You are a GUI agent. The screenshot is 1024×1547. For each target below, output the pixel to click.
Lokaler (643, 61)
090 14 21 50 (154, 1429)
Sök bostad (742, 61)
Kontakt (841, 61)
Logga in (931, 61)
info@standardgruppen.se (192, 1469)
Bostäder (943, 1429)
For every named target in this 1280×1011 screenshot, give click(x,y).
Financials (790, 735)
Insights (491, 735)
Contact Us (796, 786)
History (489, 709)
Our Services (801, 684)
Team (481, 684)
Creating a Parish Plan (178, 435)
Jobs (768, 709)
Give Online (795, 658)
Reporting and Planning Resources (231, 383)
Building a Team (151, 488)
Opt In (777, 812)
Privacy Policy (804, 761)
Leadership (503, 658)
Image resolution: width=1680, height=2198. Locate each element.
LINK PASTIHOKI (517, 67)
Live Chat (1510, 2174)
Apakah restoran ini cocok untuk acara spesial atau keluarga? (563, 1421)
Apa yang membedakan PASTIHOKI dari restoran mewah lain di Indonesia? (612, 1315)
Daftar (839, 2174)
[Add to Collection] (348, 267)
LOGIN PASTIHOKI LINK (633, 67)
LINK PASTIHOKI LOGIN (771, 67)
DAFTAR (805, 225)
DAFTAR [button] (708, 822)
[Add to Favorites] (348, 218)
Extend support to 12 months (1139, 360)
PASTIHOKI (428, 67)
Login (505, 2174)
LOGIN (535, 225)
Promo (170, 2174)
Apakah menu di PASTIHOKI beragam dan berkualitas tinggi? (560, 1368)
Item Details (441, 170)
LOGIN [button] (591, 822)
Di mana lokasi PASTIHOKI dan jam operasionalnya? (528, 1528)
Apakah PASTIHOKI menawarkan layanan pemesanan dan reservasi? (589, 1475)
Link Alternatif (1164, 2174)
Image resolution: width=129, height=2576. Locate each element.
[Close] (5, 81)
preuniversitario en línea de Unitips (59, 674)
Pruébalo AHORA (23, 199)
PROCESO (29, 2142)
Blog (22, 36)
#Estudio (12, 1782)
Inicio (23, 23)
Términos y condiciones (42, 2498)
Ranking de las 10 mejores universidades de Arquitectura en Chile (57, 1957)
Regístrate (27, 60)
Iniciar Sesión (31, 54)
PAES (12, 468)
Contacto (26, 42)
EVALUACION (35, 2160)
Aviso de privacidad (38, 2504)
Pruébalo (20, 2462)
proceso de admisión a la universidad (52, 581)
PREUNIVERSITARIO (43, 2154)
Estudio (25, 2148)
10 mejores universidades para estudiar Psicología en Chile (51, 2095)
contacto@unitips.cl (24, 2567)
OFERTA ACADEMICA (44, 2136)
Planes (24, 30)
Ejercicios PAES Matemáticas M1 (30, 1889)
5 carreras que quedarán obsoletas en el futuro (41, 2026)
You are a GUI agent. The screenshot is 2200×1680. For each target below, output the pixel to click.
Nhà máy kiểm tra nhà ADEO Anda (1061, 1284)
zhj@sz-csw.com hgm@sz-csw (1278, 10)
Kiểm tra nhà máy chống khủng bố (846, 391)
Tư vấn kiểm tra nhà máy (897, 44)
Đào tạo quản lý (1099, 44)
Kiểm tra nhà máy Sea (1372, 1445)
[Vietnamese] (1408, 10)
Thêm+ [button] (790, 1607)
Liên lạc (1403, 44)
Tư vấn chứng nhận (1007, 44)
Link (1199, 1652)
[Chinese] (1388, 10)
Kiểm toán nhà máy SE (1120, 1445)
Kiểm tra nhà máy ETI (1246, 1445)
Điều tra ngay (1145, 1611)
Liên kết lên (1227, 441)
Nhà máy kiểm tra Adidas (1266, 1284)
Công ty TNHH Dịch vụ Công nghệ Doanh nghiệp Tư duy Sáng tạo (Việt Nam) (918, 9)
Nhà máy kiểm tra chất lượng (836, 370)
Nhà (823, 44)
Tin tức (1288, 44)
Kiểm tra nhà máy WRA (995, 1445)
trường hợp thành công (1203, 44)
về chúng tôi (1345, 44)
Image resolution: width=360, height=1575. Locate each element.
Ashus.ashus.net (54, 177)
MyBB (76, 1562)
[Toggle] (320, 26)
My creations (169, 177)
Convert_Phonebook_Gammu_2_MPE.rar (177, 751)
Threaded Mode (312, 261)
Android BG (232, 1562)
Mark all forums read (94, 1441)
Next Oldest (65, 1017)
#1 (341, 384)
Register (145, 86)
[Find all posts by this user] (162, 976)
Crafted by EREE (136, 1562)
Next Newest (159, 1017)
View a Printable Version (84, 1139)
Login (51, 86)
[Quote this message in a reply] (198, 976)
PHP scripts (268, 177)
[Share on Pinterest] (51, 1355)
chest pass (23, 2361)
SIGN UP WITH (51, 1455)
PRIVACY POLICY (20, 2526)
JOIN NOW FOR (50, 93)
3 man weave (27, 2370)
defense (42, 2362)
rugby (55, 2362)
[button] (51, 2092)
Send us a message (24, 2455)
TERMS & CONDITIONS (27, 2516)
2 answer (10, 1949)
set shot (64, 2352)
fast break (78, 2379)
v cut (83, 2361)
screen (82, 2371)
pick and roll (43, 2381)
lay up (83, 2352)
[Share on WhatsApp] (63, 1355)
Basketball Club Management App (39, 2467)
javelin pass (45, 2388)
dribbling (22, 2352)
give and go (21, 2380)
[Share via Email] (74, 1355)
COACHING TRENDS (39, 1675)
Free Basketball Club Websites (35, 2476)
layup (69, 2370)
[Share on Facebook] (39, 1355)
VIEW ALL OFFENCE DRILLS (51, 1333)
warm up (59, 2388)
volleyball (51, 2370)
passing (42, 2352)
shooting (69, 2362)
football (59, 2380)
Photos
= = = = =
§ **Required work**
Wherever the word "screenshot" shows up in the material, copy the line it is on.

§ **Reply**
You are a GUI agent. The screenshot is 1024×1547. For each target below, output the pixel to click.
For every named target in this 1280×1011 screenshot, give click(x,y).
You are a GUI agent. The screenshot is 2200×1680. For each target below, output the pixel to click.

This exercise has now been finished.